İlk oyundan itibaren hep bir derdi olan metinler bulup sahneye koymaya çalıştık. Dertsiz, suya sabuna dokunmayan, beyin uyuşturan bol köpüklü işlerden uzak durmayı tercih ediyoruz. Tiyatro oyununa bir meta olarak değil, bir sanat eseri olarak yaklaşıyoruz. Kalabalıklara kendi sesimizi duyurma çabasındayız, kalabalıkların duymak istediklerini veya duymaya aşina olduklarını söylemesek de sesimizi duyanlar hatta sesimize yankı olanlar var. İyi ki varlar. Derdine ortak olduklarımızın, derdini dile getirdiklerimizin sayısı yavaş yavaş artacak. Sorgulayandan da sorgulatandan da korkmayacağız. Düşünmek/düşündürmek, zorlayıcı eylemler olmaktan çıkıp hayatın olağan akışına yerleştiğinde, hele de bunu tiyatro aracılığıyla yapmayı başardığımızda, çok önemli bir adım atmış/attırmış olacağız.

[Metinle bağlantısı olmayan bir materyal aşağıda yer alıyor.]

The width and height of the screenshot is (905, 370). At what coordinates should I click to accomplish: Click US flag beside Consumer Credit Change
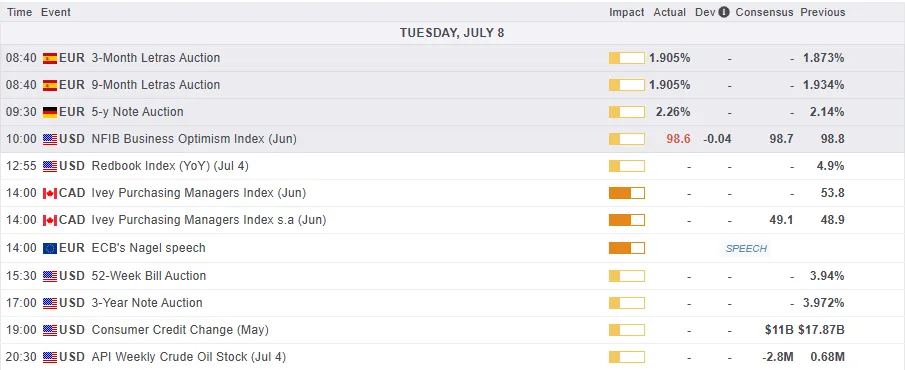(x=50, y=330)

Tiyatro TAM’ın sivil toplum kuruluşları ile yaptığı çalışmalar veya bu kuruluşlara katkıları var mıdır?

Bu konuda elimizden geldiğince üzerinde durduğumuz çalışmalarımız var. Geçen yıl Suriyeli göçmen çocuklara özel gösterimler düzenledik. Sözsüz, yalnızca bedensel gösterime dayalı bir oyun olan Bir Acayip Taşınma adlı oyunumuzda ağırladık ve aldıkları keyif bizi mutlu etti.

Tiyatro TAM’ın aldığı ödüller var mıdır? Varsa nelerdir?

XVII. DİREKLERARASI SEYİRCİ ÖDÜLLERİ ANKARA- Ensemble (Canlandırmada Bütünlük)

XVIII. DİREKLERARASI SEYİRCİLERİ JÜRİ ÖZEL ÖDÜLÜ 2018 – ANKARA Ensemble (Canlandırmada Bütünlük)

Kral Üşümesi adlı oyunumuz pandemi sürecinde youtube aracılığıyla evlerinize konuk oluyor. Kral Üşümesi tıklayarak sayfaya ulaşabilirsiniz.

XIX. Direklerarası Seyircileri’nin oluşturduğu “Halk Jürisi” üyelerinin, 2018-2019 tiyatro sezonunda sahnelenen oyunlar arasında yaptıkları değerlendirme sonucunda; Kral Üşümesi adlı oyunumuzdaki performansıyla sevgili ekip arkadaşımız Ozan Evkaya, “Erkek Oyuncu” dalında ödüle lâyık görülmüştür.